Exercise requirements:
The entries are to be output once more, word for word.

Information given:
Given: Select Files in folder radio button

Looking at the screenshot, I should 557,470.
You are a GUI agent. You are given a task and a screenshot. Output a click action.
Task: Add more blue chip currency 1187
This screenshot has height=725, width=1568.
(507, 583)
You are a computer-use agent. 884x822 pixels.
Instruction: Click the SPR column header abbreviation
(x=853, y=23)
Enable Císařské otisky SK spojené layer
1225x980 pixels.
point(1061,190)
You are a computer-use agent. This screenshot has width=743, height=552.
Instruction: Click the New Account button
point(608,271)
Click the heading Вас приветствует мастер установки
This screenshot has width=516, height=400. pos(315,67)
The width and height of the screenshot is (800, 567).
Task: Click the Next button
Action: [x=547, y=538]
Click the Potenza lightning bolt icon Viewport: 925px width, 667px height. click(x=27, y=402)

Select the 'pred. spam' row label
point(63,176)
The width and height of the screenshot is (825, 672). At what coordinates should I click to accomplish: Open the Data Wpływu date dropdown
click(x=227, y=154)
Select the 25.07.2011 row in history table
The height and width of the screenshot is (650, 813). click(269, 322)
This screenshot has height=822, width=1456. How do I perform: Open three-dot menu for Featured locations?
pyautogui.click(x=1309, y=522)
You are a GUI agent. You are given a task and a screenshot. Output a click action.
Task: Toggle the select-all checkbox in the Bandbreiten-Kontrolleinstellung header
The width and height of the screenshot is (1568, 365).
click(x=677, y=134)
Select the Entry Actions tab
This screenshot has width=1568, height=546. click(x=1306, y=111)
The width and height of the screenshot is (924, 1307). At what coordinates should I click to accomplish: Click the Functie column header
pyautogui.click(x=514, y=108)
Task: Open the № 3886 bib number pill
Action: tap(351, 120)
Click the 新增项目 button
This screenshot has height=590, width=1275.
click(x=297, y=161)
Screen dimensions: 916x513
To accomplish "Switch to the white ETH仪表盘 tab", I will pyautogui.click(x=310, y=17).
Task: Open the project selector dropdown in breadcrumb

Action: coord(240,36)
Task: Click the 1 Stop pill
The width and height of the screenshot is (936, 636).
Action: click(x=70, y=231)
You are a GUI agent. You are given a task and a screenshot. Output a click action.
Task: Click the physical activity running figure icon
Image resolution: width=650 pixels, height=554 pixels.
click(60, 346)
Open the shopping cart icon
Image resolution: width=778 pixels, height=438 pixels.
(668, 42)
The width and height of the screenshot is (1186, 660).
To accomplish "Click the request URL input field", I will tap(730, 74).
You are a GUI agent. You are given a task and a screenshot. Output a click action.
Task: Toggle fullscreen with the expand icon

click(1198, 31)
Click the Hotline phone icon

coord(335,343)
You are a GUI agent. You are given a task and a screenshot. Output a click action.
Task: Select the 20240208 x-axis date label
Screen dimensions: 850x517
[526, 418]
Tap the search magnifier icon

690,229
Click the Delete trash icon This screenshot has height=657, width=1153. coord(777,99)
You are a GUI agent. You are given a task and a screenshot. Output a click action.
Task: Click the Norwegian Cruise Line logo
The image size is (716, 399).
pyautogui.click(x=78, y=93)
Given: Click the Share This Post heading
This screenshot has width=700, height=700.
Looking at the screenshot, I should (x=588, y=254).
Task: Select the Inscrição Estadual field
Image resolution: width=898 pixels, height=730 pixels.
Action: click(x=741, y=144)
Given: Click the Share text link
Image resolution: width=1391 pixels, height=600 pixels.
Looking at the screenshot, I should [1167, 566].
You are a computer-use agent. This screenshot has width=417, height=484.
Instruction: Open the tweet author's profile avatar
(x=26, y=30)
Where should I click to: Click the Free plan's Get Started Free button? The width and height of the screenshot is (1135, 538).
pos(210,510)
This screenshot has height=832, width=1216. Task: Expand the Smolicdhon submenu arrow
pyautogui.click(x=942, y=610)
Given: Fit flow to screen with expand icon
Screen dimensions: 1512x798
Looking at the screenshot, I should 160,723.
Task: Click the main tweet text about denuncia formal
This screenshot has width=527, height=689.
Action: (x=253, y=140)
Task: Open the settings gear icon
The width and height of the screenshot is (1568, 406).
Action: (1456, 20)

Response to the exercise:
Given: Select Files in folder radio button

Looking at the screenshot, I should 557,470.
You are a GUI agent. You are given a task and a screenshot. Output a click action.
Task: Add more blue chip currency 1187
This screenshot has height=725, width=1568.
(507, 583)
You are a computer-use agent. 884x822 pixels.
Instruction: Click the SPR column header abbreviation
(x=853, y=23)
Enable Císařské otisky SK spojené layer
1225x980 pixels.
point(1061,190)
You are a computer-use agent. This screenshot has width=743, height=552.
Instruction: Click the New Account button
point(608,271)
Click the heading Вас приветствует мастер установки
This screenshot has width=516, height=400. pos(315,67)
The width and height of the screenshot is (800, 567).
Task: Click the Next button
Action: [x=547, y=538]
Click the Potenza lightning bolt icon Viewport: 925px width, 667px height. click(x=27, y=402)

Select the 'pred. spam' row label
point(63,176)
The width and height of the screenshot is (825, 672). At what coordinates should I click to accomplish: Open the Data Wpływu date dropdown
click(x=227, y=154)
Select the 25.07.2011 row in history table
The height and width of the screenshot is (650, 813). click(269, 322)
This screenshot has height=822, width=1456. How do I perform: Open three-dot menu for Featured locations?
pyautogui.click(x=1309, y=522)
You are a GUI agent. You are given a task and a screenshot. Output a click action.
Task: Toggle the select-all checkbox in the Bandbreiten-Kontrolleinstellung header
The width and height of the screenshot is (1568, 365).
click(x=677, y=134)
Select the Entry Actions tab
This screenshot has width=1568, height=546. click(x=1306, y=111)
The width and height of the screenshot is (924, 1307). At what coordinates should I click to accomplish: Click the Functie column header
pyautogui.click(x=514, y=108)
Task: Open the № 3886 bib number pill
Action: tap(351, 120)
Click the 新增项目 button
This screenshot has height=590, width=1275.
click(x=297, y=161)
Screen dimensions: 916x513
To accomplish "Switch to the white ETH仪表盘 tab", I will pyautogui.click(x=310, y=17).
Task: Open the project selector dropdown in breadcrumb

Action: coord(240,36)
Task: Click the 1 Stop pill
The width and height of the screenshot is (936, 636).
Action: click(x=70, y=231)
You are a GUI agent. You are given a task and a screenshot. Output a click action.
Task: Click the physical activity running figure icon
Image resolution: width=650 pixels, height=554 pixels.
click(60, 346)
Open the shopping cart icon
Image resolution: width=778 pixels, height=438 pixels.
(668, 42)
The width and height of the screenshot is (1186, 660).
To accomplish "Click the request URL input field", I will tap(730, 74).
You are a GUI agent. You are given a task and a screenshot. Output a click action.
Task: Toggle fullscreen with the expand icon

click(1198, 31)
Click the Hotline phone icon

coord(335,343)
You are a GUI agent. You are given a task and a screenshot. Output a click action.
Task: Select the 20240208 x-axis date label
Screen dimensions: 850x517
[526, 418]
Tap the search magnifier icon

690,229
Click the Delete trash icon This screenshot has height=657, width=1153. coord(777,99)
You are a GUI agent. You are given a task and a screenshot. Output a click action.
Task: Click the Norwegian Cruise Line logo
The image size is (716, 399).
pyautogui.click(x=78, y=93)
Given: Click the Share This Post heading
This screenshot has width=700, height=700.
Looking at the screenshot, I should (x=588, y=254).
Task: Select the Inscrição Estadual field
Image resolution: width=898 pixels, height=730 pixels.
Action: click(x=741, y=144)
Given: Click the Share text link
Image resolution: width=1391 pixels, height=600 pixels.
Looking at the screenshot, I should [1167, 566].
You are a computer-use agent. This screenshot has width=417, height=484.
Instruction: Open the tweet author's profile avatar
(x=26, y=30)
Where should I click to: Click the Free plan's Get Started Free button? The width and height of the screenshot is (1135, 538).
pos(210,510)
This screenshot has height=832, width=1216. Task: Expand the Smolicdhon submenu arrow
pyautogui.click(x=942, y=610)
Given: Fit flow to screen with expand icon
Screen dimensions: 1512x798
Looking at the screenshot, I should 160,723.
Task: Click the main tweet text about denuncia formal
This screenshot has width=527, height=689.
Action: (x=253, y=140)
Task: Open the settings gear icon
The width and height of the screenshot is (1568, 406).
Action: (1456, 20)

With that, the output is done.